In conclusion, until the above issues are clarified, the Minnesota practitioner should use an Alaska community property trust with caution and be certain to give adequate written disclosures about the uncertainties to clients who wish to proceed with this new estate planning opportunity.
V. REPRESENTING MIGRANT CLIENTS AND ETHICAL RULES OF PROFESSIONAL CONDUCT
It is literally unavoidable that actions taken or not taken that either preserve community property or reclassify community property as separate property will benefit the material interest of one spouse to the detriment of the other. As was mentioned above concerning the Alaska community property trust, if such a trust is akin to a postnuptial agreement, then all the attendant requirements of separate representation may come to bear. Minn. Stat. § 519.11 (2003).

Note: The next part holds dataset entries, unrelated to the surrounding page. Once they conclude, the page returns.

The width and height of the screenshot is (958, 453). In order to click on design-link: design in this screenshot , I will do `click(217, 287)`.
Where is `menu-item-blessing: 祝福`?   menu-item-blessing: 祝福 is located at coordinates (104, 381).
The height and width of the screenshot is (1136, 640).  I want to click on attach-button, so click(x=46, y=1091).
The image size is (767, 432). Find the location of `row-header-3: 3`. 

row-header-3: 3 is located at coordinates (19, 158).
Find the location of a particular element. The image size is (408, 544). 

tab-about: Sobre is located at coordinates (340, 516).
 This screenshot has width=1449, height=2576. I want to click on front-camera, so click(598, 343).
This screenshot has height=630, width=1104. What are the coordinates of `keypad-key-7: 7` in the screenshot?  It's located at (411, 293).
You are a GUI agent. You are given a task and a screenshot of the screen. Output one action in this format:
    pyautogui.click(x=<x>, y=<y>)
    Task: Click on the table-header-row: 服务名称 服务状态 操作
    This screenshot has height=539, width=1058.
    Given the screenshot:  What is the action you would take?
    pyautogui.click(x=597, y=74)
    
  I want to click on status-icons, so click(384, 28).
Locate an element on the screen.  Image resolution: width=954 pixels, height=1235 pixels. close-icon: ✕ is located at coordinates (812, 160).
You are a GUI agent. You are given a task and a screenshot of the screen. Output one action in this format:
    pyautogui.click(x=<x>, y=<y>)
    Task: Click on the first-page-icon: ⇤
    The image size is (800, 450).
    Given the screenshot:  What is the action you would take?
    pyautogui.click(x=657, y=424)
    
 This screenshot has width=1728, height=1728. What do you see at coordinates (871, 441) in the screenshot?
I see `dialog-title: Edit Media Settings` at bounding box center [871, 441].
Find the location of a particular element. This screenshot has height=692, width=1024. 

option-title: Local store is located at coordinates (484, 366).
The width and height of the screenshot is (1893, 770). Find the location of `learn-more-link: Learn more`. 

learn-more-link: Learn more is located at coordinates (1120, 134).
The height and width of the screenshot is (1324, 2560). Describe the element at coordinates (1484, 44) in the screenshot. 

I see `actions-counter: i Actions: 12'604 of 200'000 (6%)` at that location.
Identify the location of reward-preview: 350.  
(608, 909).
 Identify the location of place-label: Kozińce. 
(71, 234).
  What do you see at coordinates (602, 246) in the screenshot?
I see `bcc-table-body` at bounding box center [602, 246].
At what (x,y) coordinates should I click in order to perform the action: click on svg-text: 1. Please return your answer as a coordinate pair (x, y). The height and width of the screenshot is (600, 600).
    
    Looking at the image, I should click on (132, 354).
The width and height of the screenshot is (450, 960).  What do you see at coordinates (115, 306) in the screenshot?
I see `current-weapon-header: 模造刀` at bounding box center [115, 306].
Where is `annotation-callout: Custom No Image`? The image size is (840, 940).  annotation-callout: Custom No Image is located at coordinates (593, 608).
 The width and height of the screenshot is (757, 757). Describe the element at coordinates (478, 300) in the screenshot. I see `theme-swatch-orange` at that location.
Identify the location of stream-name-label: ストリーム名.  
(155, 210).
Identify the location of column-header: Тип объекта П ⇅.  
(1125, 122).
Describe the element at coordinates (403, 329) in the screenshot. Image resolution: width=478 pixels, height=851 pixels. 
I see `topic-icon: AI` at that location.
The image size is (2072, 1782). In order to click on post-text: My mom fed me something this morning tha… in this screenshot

A. Model Rules of Professional Conduct.
Rule 1.7, Conflicts of Interest is already familiar to most estate planning lawyers who confront this every time they represent a married couple jointly in estate planning. The ACTEC commentary on the rule provides estate planning practitioners some comfort as it states, “advising related clients who have somewhat differing goals may be consistent with their interests and the lawyer’s traditional role as the lawyer for the family.” However, reclassification or failure to reclassify, either by act or omission, may produce results far greater than contemplated by the “somewhat differing goals” language contained in the comment. ACTEC Commentaries on the Model Rules of Professional Conduct (5th, 2016). In spite of this, it still may be appropriate for a common law practitioner to represent a migrant couple from a community property state jointly, but the practitioner would want to be certain to: (1) make a complete disclosure of the potential conflicts of interest; (2) obtain the couple’s fully informed consent to such representation; and (3) be prepared to withdraw if a conflict develops. The common law practitioner must weigh how limited the spouse’s inconsistent interests are in comparison with their consistent interests in cooperation, coordinated planning, and cost-effective representation.
B. Engagement Letter.
Last, a well-written engagement letter is strongly recommended when representing clients with significant assets who migrate to Minnesota from one of the ten community property states.
V. More Community Property Law Resources
I. Black, Katherine D., Mary K., Julie M., Community Property for Non-Community Property States, 24 Quinnipiac Prob. L.J. 260 (2011).
II. Irwin, Emily G., Nelson, Scott M. & Sjoberg, Roy A., Community/Marital Property Rights of Spouses at Death – The Uniform Disposition of Community Property Rights at Death Act, Minn. C.L.E. (2013).
III. Featherston Jr., Thomas M., Martial Property Character of Property After a Change of Domicile or Shift in Situs, Dallas Estate Planning Council (Jan. 10, 2019).
IV. Featherston Jr., Thomas M., Separate Property or Community Property: An Introduction to Marital Property Law in the Community Property States, ACTEC Rocky Mountain Regional (Sep. 9, 2017).